Ainda o tempo não lhe tinha amadurecido o corpo e já ele lhe torneava a carne nua com mãos de homem feito.
Reparara nela quando um dia voltava do trabalho com o corpo a cheirar a terra e a boca a saber a cervejas. Ela, bonecas arrumadas aos dez anos, primeira menstruação aos doze, peito firme aos treze, escola abandonada no sétimo ano, olhos de mel, lábios de ameixa, cabelo dado ao vento, rosto da cor do trigo maduro, formas redondas, vestido curto, pernas de seda, tinha dezasseis anos e vinha das compras. Quando ela passou na rua como uma borboleta com as asas em brasa, ele acendeu um cigarro e ateou tabaco e desejo. Nesse primeiro dia nada lhe disse, só pensou o que os homens que nunca leram Platão pensam quando se excitam. Bovino, marcou-a logo ali com o ferrete da volúpia.
No segundo dia, quando se cruzaram no passeio estreito, ele disse-lhe coisas que os homens que nunca leram Eugénio de Andrade dizem às mulheres e que algumas mulheres preferem escutar a escutar palavras de Eugénio de Andrade. Ela não baixou os olhos nem teve vergonha das palavras que se metem logo por dentro da roupa. Pelo contrário, pôs mel na colher gulosa que ele trazia no olhar.

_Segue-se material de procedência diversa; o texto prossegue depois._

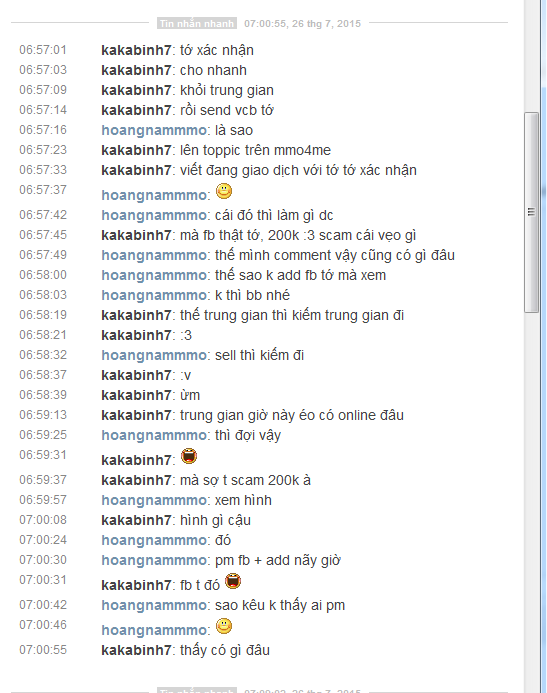547x693 pixels.
Task: Click the smiley emoticon at 06:57:37
Action: coord(224,191)
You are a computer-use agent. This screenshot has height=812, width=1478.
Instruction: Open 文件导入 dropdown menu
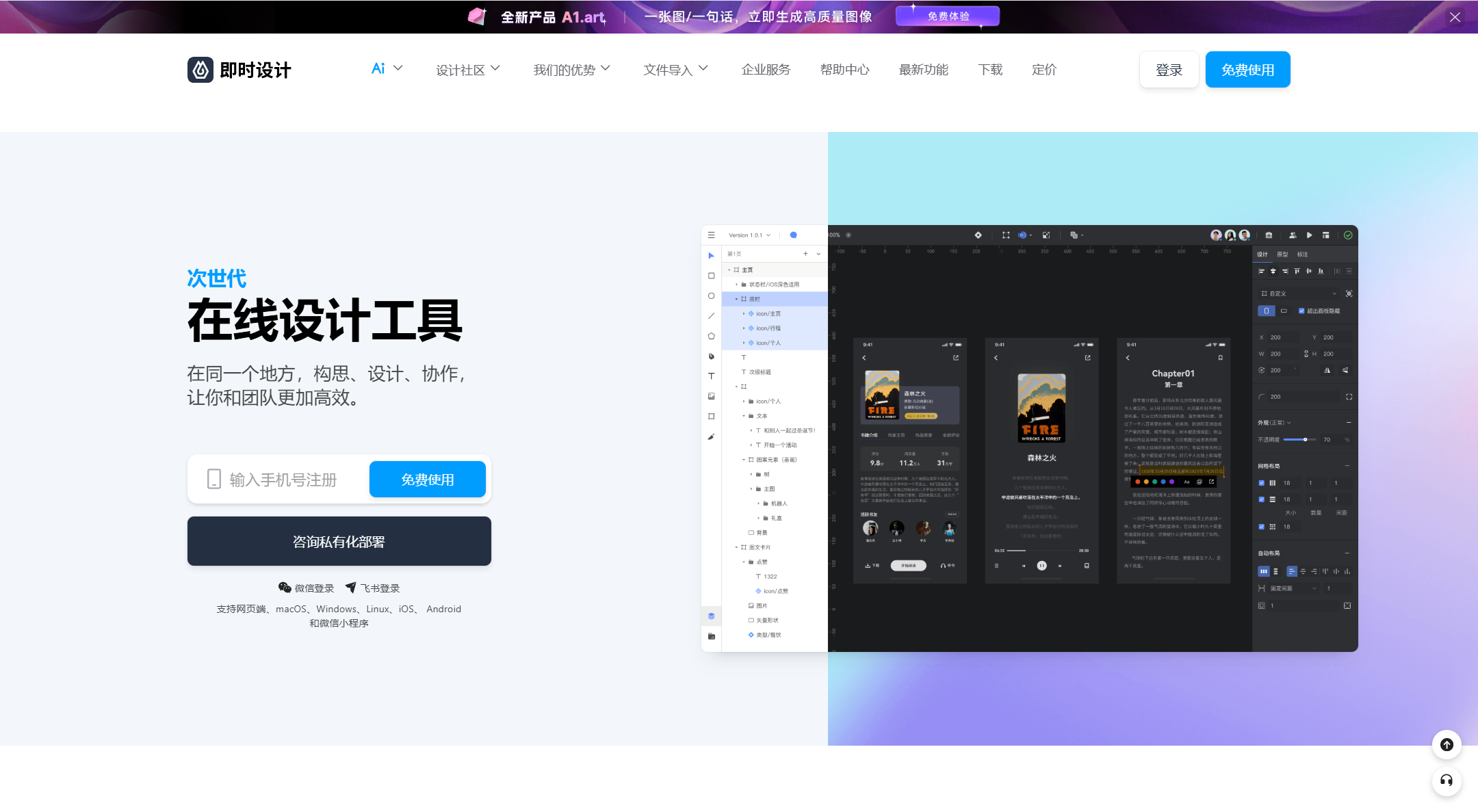pos(676,69)
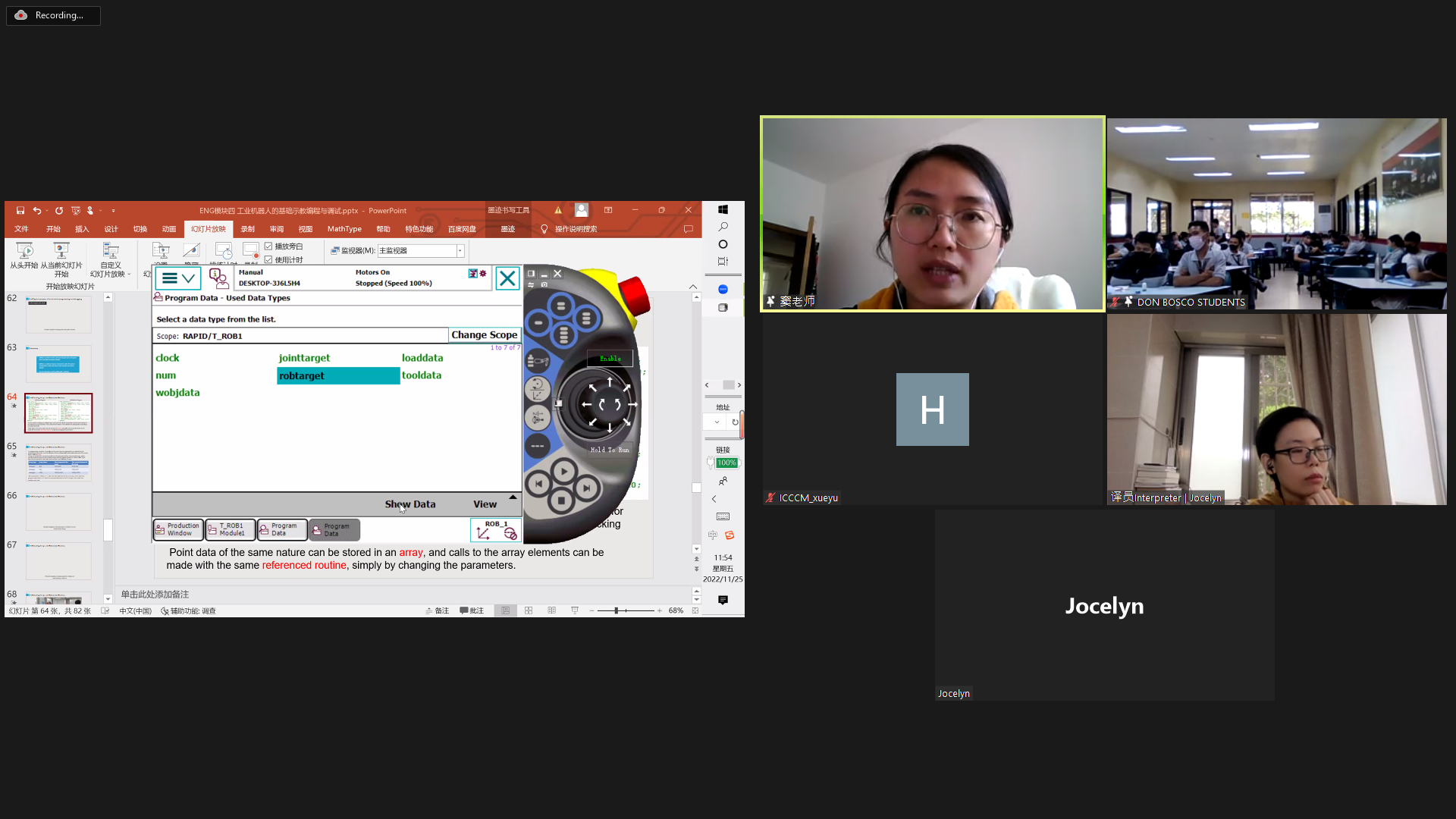The image size is (1456, 819).
Task: Click the Show Data button
Action: click(x=410, y=504)
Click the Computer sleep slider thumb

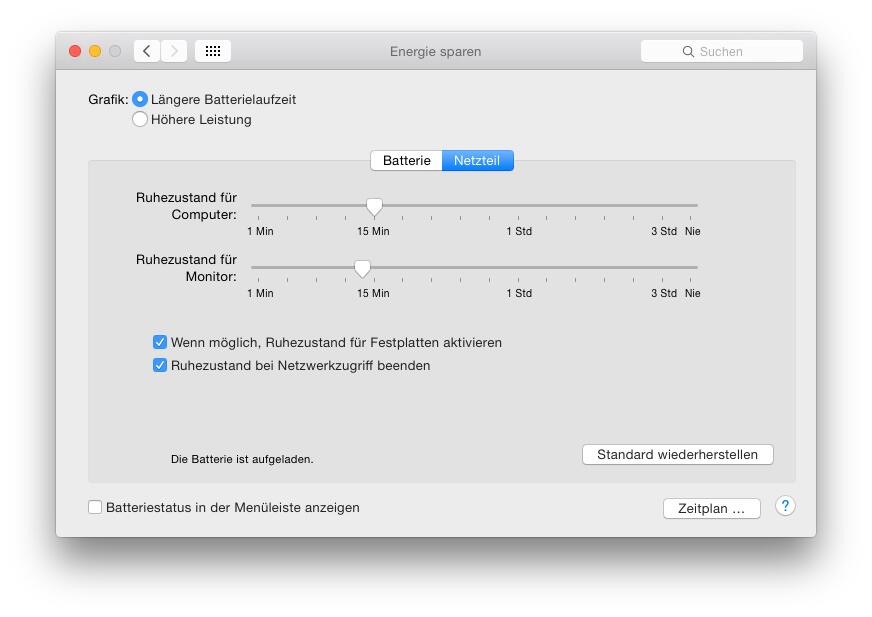point(374,206)
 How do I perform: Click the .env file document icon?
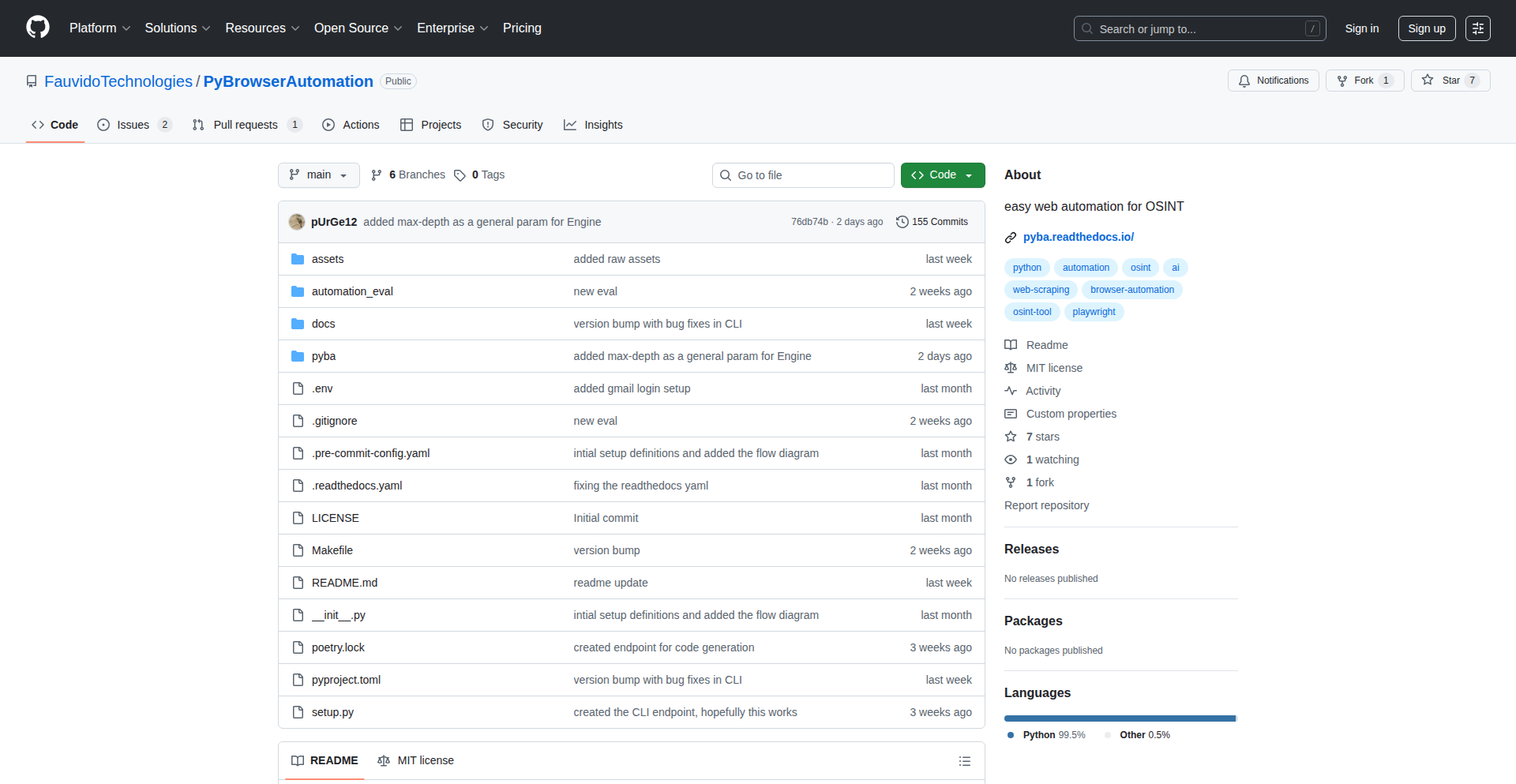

Estava farta de estar em casa. Tirando as telenovelas, não havia mais nenhum sonho dentro daquelas quatro paredes. Queria fugir às proibições dos pais, à loiça, ao ferro de engomar, à roupa comprada nas bancas da feira. Queria ter automóvel e passar junto das esplanadas de vidros abertos e rádio ligado, queria ir ao Algarve, à Expo 98, ir ao restaurante e pedir sobremesa. E além disso, já se sentia mulher que chegasse para se entregar a um homem calejado.
E assim, pouco tempo depois, num sábado à noite, a Primavera da verdura dela foi engolida pelo suor do Verão dele. Sem mãos dadas, sem poesia, sem cinema, sem dia dos namorados. Debaixo do peito dele passou logo de flor a fruto, de ovo a pássaro, de erva a pasto, de orvalho a pó. Talvez até o amasse – como se ama o carcereiro que nos abre a porta da prisão.
Quando deixou a casa dos pais já ia grávida de cinco meses e a Expo já tinha acabado. Vivia agora em duas húmidas assoalhadas numa das pontas da vila e pouco saía, a não ser para ir às compras e às consultas ao centro de saúde. No dia em que a filha nasceu, Albufeira era ainda uma miragem.
E assim viveu dez anos, quatro filhos nos braços e um homem entre as pernas, esperando as cartas da segurança social no fim do mês, esperando as telenovelas, esperando que nessa noite o seu homem não tivesse vontade.
Ela já não tinha. Queria agora voltar atrás, regressar ao ponto de partida, fazer de conta que ele não a vira nesse dia. Apesar de não perceber de gramática, queria usar o terceiro condicional e recomeçar, reinventar o destino, dar o mel a outro.
Como não podia mudar o tempo, mudaria ela. Pintou os lábios da cor das ameixas suculentas, pôs fermento no trigo da pele e vestiu o vestido curto para que outros homens fizessem deslizar os olhos pelo cetim das pernas. A juventude interrompida bateu-lhe à porta do espelho do quarto e ela deixou-a entrar.
Neste Outono, um desejo serôdio desponta e o corpo dela quer ser Primavera outra vez.